--- MATERIAL SUPPLIED Enclosed Below ---

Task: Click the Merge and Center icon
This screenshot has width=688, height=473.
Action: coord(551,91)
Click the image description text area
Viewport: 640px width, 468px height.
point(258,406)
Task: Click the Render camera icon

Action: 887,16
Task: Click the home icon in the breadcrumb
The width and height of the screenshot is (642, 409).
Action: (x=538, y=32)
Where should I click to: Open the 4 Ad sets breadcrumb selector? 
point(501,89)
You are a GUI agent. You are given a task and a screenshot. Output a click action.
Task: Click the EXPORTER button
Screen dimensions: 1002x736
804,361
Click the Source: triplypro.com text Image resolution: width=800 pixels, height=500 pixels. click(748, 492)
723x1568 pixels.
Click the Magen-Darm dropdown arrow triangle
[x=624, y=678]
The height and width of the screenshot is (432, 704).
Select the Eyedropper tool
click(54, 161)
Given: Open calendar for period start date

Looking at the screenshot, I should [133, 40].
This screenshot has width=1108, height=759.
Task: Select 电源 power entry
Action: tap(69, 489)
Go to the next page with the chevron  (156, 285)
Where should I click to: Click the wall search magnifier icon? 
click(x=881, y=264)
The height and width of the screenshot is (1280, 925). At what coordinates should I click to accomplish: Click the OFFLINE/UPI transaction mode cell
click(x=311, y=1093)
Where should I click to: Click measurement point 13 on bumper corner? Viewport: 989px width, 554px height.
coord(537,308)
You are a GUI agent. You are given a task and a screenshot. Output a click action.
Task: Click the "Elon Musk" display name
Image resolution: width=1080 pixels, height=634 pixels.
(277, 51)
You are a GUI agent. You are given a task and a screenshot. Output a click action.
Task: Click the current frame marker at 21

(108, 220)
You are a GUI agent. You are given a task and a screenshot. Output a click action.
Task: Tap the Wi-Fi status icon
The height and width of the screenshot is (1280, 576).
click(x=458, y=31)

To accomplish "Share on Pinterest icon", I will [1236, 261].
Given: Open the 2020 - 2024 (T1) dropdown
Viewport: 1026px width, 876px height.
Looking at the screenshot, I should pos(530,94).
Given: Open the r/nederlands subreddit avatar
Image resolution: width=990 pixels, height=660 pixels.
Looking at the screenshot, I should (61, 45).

--- End of Enclosed MATERIAL SUPPLIED ---

__WHAT YOU WILL DO__:
Write the records out precisely, omitting nothing.

__TASK SOLUTION__:
Task: Click the Merge and Center icon
This screenshot has width=688, height=473.
Action: coord(551,91)
Click the image description text area
Viewport: 640px width, 468px height.
point(258,406)
Task: Click the Render camera icon

Action: 887,16
Task: Click the home icon in the breadcrumb
The width and height of the screenshot is (642, 409).
Action: (x=538, y=32)
Where should I click to: Open the 4 Ad sets breadcrumb selector? 
point(501,89)
You are a GUI agent. You are given a task and a screenshot. Output a click action.
Task: Click the EXPORTER button
Screen dimensions: 1002x736
804,361
Click the Source: triplypro.com text Image resolution: width=800 pixels, height=500 pixels. click(748, 492)
723x1568 pixels.
Click the Magen-Darm dropdown arrow triangle
[x=624, y=678]
The height and width of the screenshot is (432, 704).
Select the Eyedropper tool
click(54, 161)
Given: Open calendar for period start date

Looking at the screenshot, I should [133, 40].
This screenshot has width=1108, height=759.
Task: Select 电源 power entry
Action: tap(69, 489)
Go to the next page with the chevron  (156, 285)
Where should I click to: Click the wall search magnifier icon? 
click(x=881, y=264)
The height and width of the screenshot is (1280, 925). At what coordinates should I click to accomplish: Click the OFFLINE/UPI transaction mode cell
click(x=311, y=1093)
Where should I click to: Click measurement point 13 on bumper corner? Viewport: 989px width, 554px height.
coord(537,308)
You are a GUI agent. You are given a task and a screenshot. Output a click action.
Task: Click the "Elon Musk" display name
Image resolution: width=1080 pixels, height=634 pixels.
(277, 51)
You are a GUI agent. You are given a task and a screenshot. Output a click action.
Task: Click the current frame marker at 21

(108, 220)
You are a GUI agent. You are given a task and a screenshot. Output a click action.
Task: Tap the Wi-Fi status icon
The height and width of the screenshot is (1280, 576).
click(x=458, y=31)

To accomplish "Share on Pinterest icon", I will [1236, 261].
Given: Open the 2020 - 2024 (T1) dropdown
Viewport: 1026px width, 876px height.
Looking at the screenshot, I should pos(530,94).
Given: Open the r/nederlands subreddit avatar
Image resolution: width=990 pixels, height=660 pixels.
Looking at the screenshot, I should (61, 45).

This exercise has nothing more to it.